**Given problem**
Rewrite the lines from the line containing "You are a computer-use agent. Screen" to the line containing "pos(601,317)" as a numbered list, leaving out blank lines.

**Record set**
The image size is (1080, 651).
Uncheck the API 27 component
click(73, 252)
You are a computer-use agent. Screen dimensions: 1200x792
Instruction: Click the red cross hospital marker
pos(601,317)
...
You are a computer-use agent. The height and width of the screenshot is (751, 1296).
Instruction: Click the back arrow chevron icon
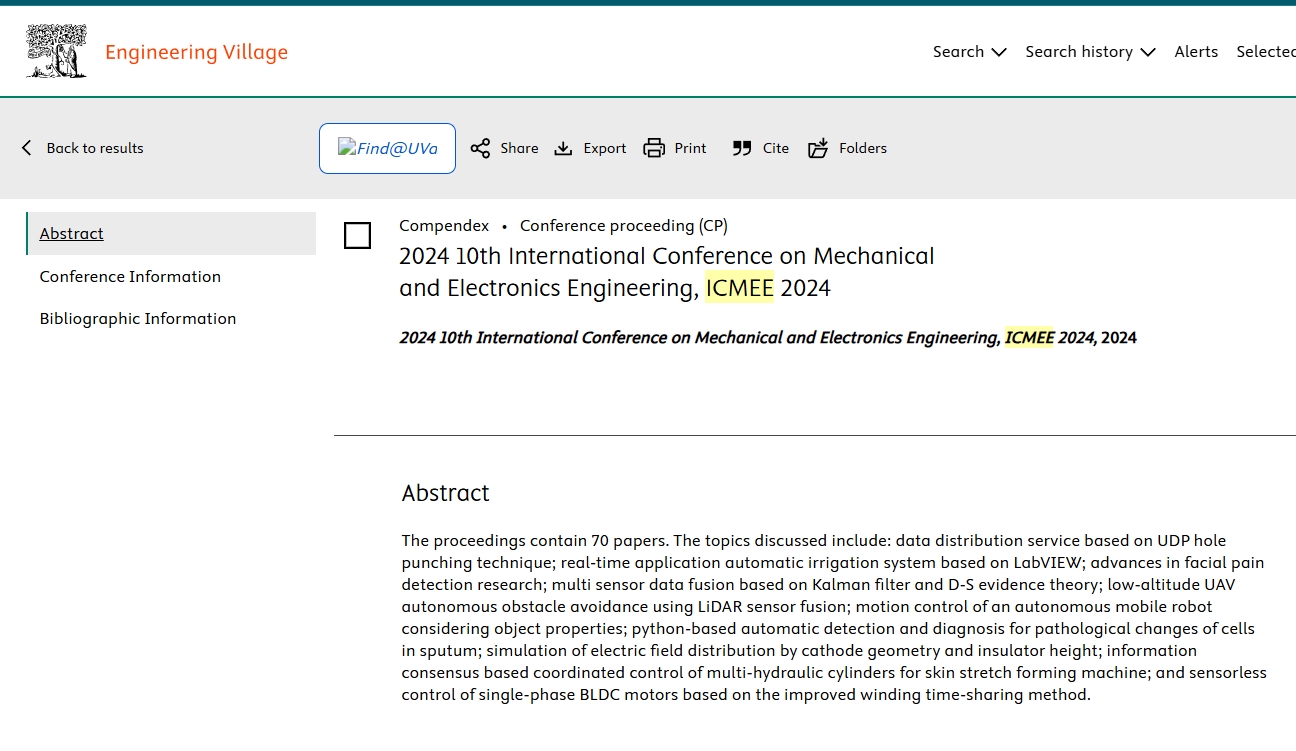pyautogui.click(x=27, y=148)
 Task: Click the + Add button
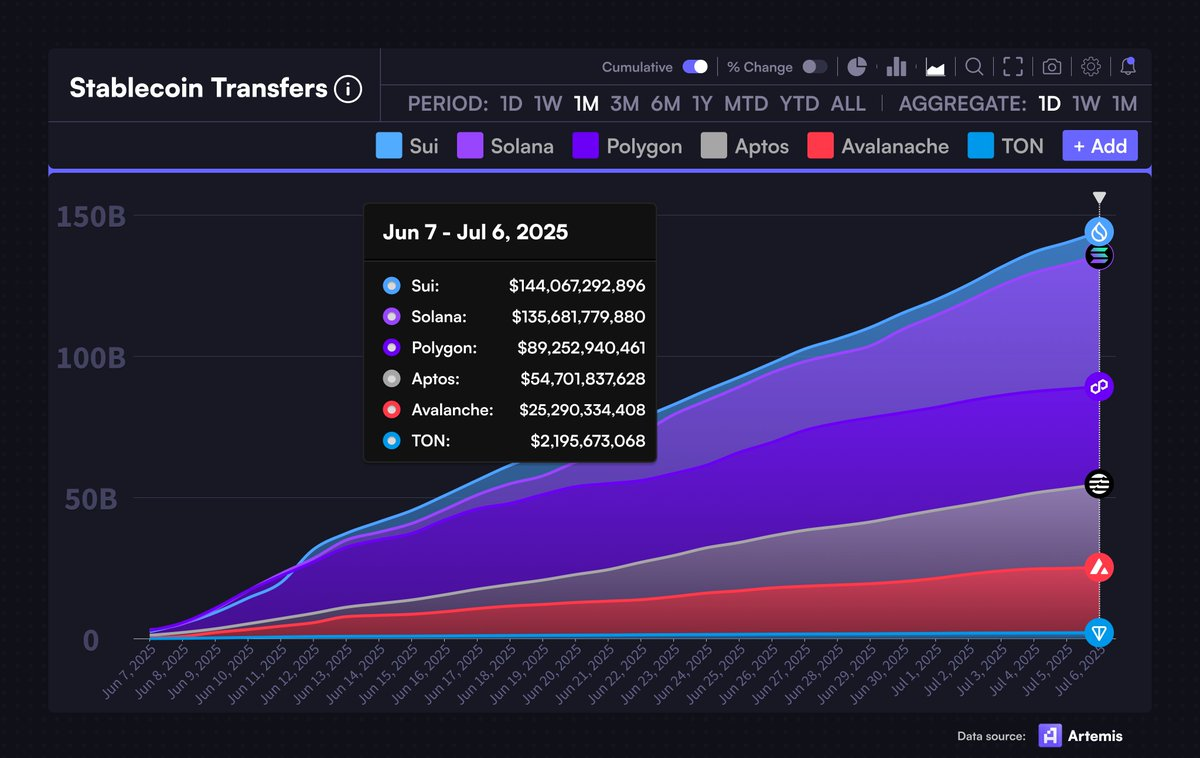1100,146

**Exercise result**
1. You are a computer-use agent. Screen dimensions: 1200x792
2. Instruction: Click the red cross hospital marker
3. pos(601,317)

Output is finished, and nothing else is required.